Using water in your home will also use energy. However, there are several ways that you can reduce your water use in order to lessen energy consumption. Consider simple solutions, like turning off the water in your bathroom sink until you are ready to rinse when brushing your teeth. Choose a shower over a bath in order to conserve water, and wait until your dishwasher is full before you run a load; this tip on its own could reduce your water use by nearly 1,000 gallons each month.

Also consider using cold water as often as possible. It takes a lot of energy to heat up the water used for showering, to do laundry, or to wash your dishes, so by keeping the water cold, you’ll save energy. These tips can be followed by family members both young and old, and they can make a big difference on your monthly energy bills.

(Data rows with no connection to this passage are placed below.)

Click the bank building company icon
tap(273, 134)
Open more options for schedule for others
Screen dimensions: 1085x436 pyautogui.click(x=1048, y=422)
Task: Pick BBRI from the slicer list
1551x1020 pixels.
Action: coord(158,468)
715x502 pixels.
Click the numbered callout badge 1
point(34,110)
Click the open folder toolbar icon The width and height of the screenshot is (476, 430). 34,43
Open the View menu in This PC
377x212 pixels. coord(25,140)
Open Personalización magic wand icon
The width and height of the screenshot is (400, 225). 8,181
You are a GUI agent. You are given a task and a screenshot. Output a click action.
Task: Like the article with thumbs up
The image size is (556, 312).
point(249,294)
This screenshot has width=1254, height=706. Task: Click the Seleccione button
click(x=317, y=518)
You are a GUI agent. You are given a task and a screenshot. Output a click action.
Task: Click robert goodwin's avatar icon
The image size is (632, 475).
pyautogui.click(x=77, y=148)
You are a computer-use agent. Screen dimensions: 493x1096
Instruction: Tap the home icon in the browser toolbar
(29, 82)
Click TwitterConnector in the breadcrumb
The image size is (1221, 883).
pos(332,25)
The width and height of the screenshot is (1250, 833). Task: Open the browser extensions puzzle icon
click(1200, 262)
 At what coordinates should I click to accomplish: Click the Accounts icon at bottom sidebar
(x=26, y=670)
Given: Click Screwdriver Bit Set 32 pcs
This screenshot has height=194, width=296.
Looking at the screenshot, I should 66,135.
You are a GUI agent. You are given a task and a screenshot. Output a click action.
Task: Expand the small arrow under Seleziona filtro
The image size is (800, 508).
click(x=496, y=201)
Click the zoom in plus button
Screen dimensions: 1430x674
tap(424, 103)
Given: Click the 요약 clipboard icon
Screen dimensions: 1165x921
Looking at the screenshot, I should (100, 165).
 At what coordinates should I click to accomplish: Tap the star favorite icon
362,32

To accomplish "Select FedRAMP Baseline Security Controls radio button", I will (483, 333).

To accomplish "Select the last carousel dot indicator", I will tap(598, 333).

Turn Off Electronics and Lights

Turning off lights and electronics when you leave a room is an essential activity for saving money and energy. Switch off your computer, radio, and TV when the items are not in use, as they will burn up energy. If you have appliances or other items that you don’t use regularly, consider unplugging them to prevent wasted energy.

At the end of the day, turn off your computer in order to cut down the amount of energy that it is using. Many homeowners don’t go through the hassle of shutting down their laptop or desktop each night, but even a computer on standby will use energy. If you are going to be away from home for a few days, unplug extension cords and surge protectors in order to further reduce your home energy use. By taking the time to complete these extra steps, you’ll be rewarded with lower energy bills.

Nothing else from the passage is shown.